Reluctant amusement further chased away his anger. “You’re calling it like you see it because you’re an honest woman. Nothing wrong with that. Far from it. From where I’m standing, it’s the sexiest damn thing in the world.”
That made her brows slowly inch up. “The sexiest thing, huh?”
“You heard me.”
“So… seeing me naked didn’t turn your crank as much as my h
onesty?”
“Well,” he grinned, running hands down her back to cup her ass in his palms, “let’s not get crazy.”
“Dude, I’m just trying to keep you honest. Your rules, not mine.”
“Sassy. I fucking love that.” Gripping her hips, he picked her up to set her on the edge of the padded tattooing table. “Put your arms around my neck.”
“Okay.” Her smile was like sunshine as she did as he instructed, her face tilting up to his. “When I’m like this, all I want to do is look deep into your eyes. Is that okay with you?”
“Hell, yeah. I don’t want you looking at anything else. Open your knees.”
The hitch in her breath was more addictive than any drug. “So commanding.”
“I told you, I like being in control.
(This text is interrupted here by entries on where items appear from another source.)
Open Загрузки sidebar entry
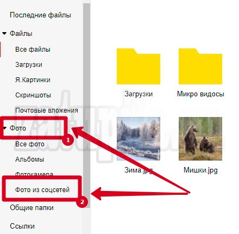Viewport: 239px width, 234px height. (29, 65)
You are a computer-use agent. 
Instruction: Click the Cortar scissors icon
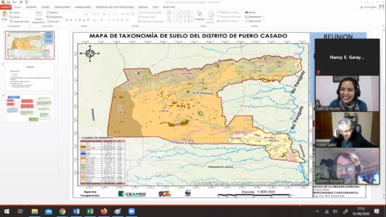click(11, 12)
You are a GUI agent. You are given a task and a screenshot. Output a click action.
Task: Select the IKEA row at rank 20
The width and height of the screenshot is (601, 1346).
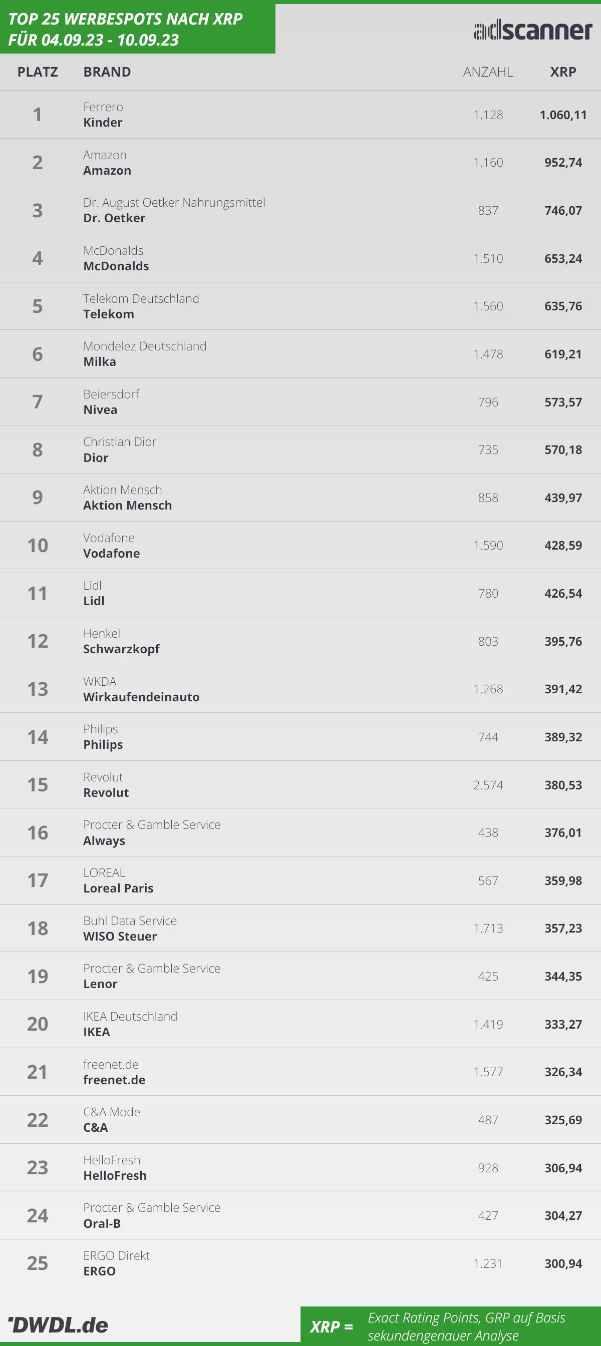[x=301, y=1024]
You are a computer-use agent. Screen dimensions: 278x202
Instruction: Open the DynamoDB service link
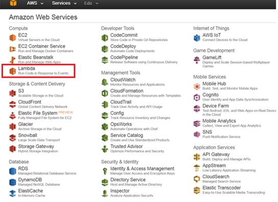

I was minding my manners last night, but I’m ready to be everything you never even thought to dream about, but that means we do things my way. You’re good with that, yeah?”
Her eyes seemed to glow. “Will this lead to mind-blowing sex?”
“Count on it.”
“I’m in.”
And he’d thought she was skittish.
He’d never been happier to be so wrong.
Her knees opened as ordered, and when he moved to fill that space, her legs came around to lock him to her. The feeling of being totally wrapped up in her filled him in ways he couldn’t begin to explain even to himself. All he knew was that there was no denying the rightness of that moment.
“When we’re together like this, this is how I want you.” His arms around her tightened, just to let her know he was serious. “You, wrapping me up with everything you have. Understood?”
She nodded and tightened her arms as well. “Understood.”
“And no matter where we are, or what we’re doing, look at me the way you are now.”
“How am I looking at you?”
“You’re looking at me like you can’t wait for me to fuck you until it breaks you in a way you never want to end.” Again he let his hands roam over her back before moving under her shirt to unhook her bra. “You bought us some private time, yeah? How much?”